SELECTED TEXT:
- - - - - - -
Geophysical Research Letters

Contribution of Pacific wind stress to multi-decadal variations in upper-ocean heat content and sea level in the tropical south Indian Ocean



[1] Reconstructions of the spatial pattern of recent multi-decadal sea level trends in the Indian Ocean (IO) indicate a zonally-extended band in the southern tropics where sea level has substantially fallen between the 1960s and 1990s; the decline is consistent with the observed subsurface cooling associated with a shoaling thermocline in this region. Here the origin and spatio-temporal characteristics of these trends are elucidated by a sequence of ocean model simulations. Whereas interannual variability in the southwestern tropical IO appears mainly governed by IO atmospheric forcing, longer term changes in the south tropical IO involve a strong contribution from the western Pacific via wave transmission of thermocline anomalies through the Indonesian Archipelago, and their subsequent westward propagation by baroclinic Rossby waves. The late 20th-century IO subsurface cooling trend reversed in the 1990s, reflecting the major regime shift in the tropical Pacific easterlies associated with the Pacific Decadal Oscillation.
- - - - - - -
INFORMATION PROVIDED:

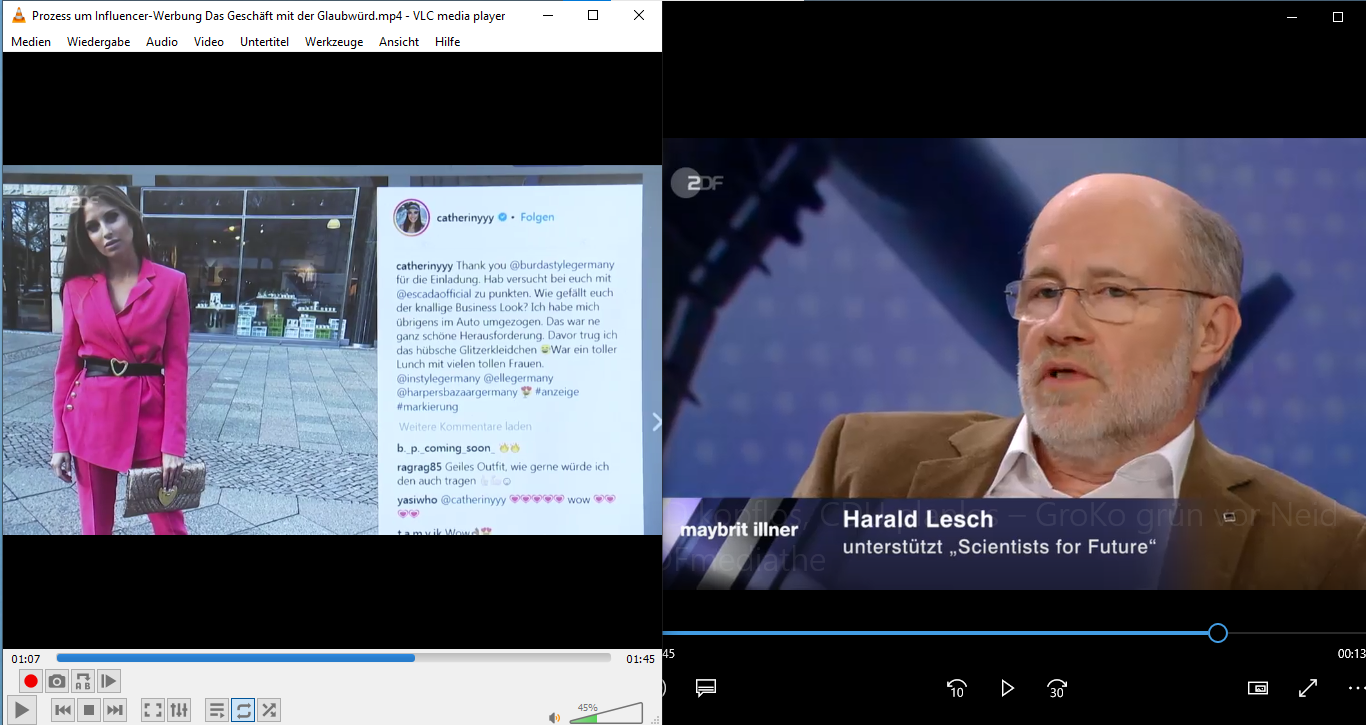Toggle A-B loop in VLC

pos(83,681)
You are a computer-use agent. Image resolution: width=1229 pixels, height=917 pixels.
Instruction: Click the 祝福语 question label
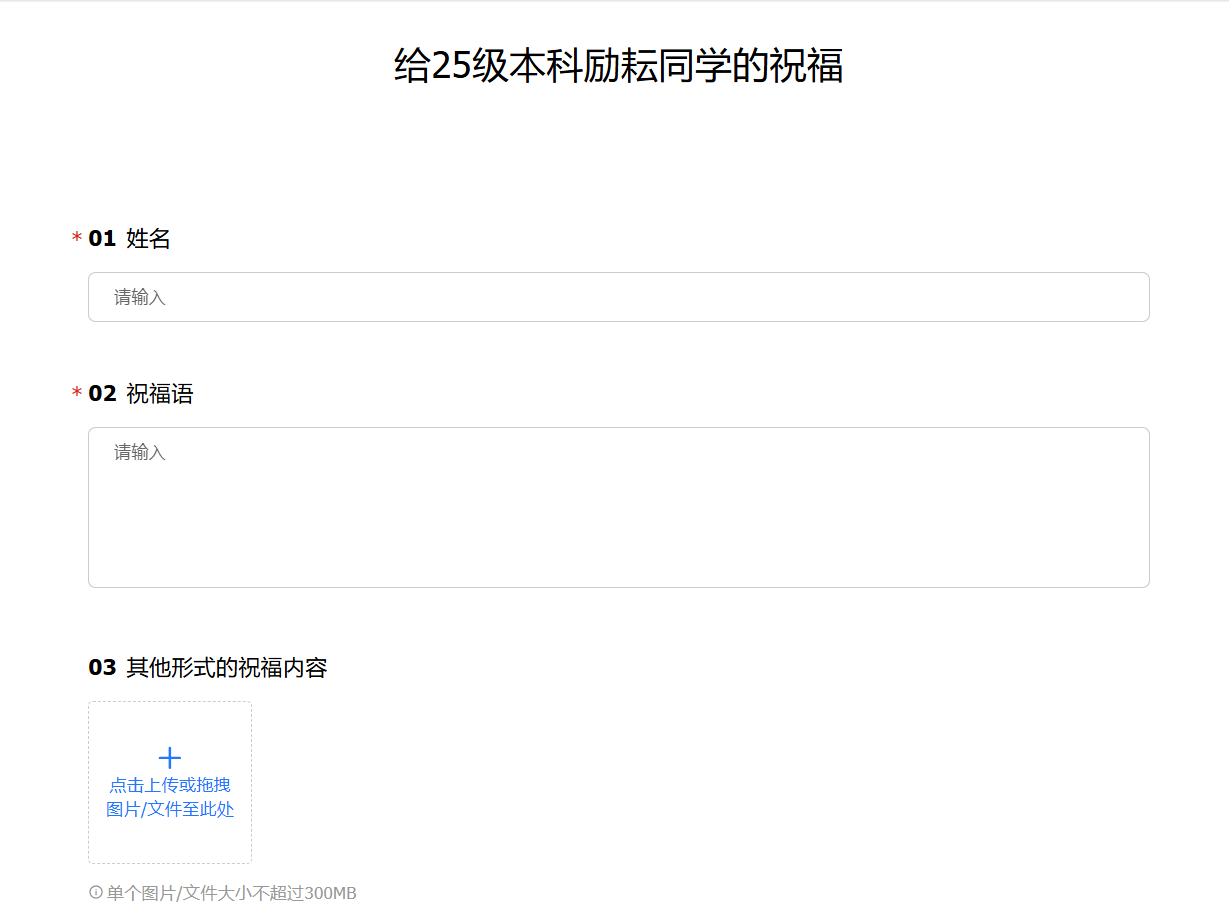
- - - - - - -
Transcribe the whole article on Pacific wind stress and Indian Ocean sea level word for word. The listing has no connection to the article on Pacific winds and Indian Ocean sea level.

THE RESPONSE:
Geophysical Research Letters

Contribution of Pacific wind stress to multi-decadal variations in upper-ocean heat content and sea level in the tropical south Indian Ocean



[1] Reconstructions of the spatial pattern of recent multi-decadal sea level trends in the Indian Ocean (IO) indicate a zonally-extended band in the southern tropics where sea level has substantially fallen between the 1960s and 1990s; the decline is consistent with the observed subsurface cooling associated with a shoaling thermocline in this region. Here the origin and spatio-temporal characteristics of these trends are elucidated by a sequence of ocean model simulations. Whereas interannual variability in the southwestern tropical IO appears mainly governed by IO atmospheric forcing, longer term changes in the south tropical IO involve a strong contribution from the western Pacific via wave transmission of thermocline anomalies through the Indonesian Archipelago, and their subsequent westward propagation by baroclinic Rossby waves. The late 20th-century IO subsurface cooling trend reversed in the 1990s, reflecting the major regime shift in the tropical Pacific easterlies associated with the Pacific Decadal Oscillation.